┌──

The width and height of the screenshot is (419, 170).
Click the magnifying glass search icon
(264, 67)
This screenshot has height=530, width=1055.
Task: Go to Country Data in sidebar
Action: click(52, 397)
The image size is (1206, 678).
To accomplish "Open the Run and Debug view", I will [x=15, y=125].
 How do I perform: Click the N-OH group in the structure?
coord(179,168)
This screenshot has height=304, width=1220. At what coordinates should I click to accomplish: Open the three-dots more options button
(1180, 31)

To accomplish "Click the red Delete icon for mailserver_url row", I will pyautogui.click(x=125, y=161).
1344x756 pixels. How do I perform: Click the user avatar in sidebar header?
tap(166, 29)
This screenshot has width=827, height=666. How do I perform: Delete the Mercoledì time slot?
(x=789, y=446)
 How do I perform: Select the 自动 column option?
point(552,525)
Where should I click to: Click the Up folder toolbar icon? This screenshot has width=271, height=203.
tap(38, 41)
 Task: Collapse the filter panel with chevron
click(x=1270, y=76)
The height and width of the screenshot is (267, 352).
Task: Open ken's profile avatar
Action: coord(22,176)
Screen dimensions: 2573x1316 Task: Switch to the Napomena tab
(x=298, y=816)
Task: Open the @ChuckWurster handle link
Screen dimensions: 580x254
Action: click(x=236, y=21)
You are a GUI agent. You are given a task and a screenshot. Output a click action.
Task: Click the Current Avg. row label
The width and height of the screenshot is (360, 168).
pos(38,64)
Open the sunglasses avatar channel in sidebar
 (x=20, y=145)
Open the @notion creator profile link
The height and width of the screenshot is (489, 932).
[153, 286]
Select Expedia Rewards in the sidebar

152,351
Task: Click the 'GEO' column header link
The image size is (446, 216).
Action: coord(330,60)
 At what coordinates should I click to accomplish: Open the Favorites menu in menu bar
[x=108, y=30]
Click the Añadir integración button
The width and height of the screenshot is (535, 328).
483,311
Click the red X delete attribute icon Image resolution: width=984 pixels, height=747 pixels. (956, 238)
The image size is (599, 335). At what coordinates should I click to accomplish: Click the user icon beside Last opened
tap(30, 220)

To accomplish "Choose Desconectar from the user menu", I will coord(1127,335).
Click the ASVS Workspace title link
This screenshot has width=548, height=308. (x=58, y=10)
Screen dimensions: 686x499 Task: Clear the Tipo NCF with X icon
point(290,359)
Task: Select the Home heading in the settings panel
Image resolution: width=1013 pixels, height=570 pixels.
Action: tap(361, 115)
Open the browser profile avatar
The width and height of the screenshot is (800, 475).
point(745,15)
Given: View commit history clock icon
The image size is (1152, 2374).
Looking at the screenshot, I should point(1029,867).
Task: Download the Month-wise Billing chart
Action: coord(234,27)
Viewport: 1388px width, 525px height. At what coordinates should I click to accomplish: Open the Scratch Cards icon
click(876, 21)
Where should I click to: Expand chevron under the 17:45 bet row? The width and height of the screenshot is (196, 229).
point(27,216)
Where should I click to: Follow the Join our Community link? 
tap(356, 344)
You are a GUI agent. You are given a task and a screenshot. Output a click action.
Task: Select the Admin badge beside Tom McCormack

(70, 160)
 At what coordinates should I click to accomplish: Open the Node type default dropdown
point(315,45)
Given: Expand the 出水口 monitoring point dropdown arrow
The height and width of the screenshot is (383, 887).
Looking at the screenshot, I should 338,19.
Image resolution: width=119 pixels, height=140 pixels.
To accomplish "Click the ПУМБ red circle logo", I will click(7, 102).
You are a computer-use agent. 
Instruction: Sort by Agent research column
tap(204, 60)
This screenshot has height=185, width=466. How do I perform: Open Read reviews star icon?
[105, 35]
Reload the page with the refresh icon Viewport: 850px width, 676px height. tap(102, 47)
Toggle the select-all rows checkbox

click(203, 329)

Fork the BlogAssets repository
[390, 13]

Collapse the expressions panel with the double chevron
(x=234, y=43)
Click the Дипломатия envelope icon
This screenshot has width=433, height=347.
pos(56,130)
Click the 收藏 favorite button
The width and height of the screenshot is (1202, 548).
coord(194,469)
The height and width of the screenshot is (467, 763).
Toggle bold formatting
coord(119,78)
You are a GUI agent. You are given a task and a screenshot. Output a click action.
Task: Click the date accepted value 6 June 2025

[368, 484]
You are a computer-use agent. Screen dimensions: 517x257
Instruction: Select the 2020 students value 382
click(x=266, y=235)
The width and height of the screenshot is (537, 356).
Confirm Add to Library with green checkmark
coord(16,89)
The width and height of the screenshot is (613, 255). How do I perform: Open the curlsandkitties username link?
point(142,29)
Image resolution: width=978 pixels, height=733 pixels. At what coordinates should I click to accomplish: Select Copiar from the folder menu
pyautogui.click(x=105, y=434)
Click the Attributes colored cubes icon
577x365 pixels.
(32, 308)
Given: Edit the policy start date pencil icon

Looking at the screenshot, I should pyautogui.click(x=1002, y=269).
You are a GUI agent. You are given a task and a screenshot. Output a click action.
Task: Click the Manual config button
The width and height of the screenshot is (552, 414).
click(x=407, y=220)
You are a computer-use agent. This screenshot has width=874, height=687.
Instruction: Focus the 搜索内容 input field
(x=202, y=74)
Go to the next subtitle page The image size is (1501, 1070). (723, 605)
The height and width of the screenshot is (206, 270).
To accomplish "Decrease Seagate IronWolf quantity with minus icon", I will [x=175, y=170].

└──

TRY IT:
Go through the entries above and copy out every line that includes the word "computer".

RESPONSE TO THE EXERCISE:
You are a computer-use agent. 
You are a computer-use agent. Screen dimensions: 517x257
You are a computer-use agent. This screenshot has width=874, height=687.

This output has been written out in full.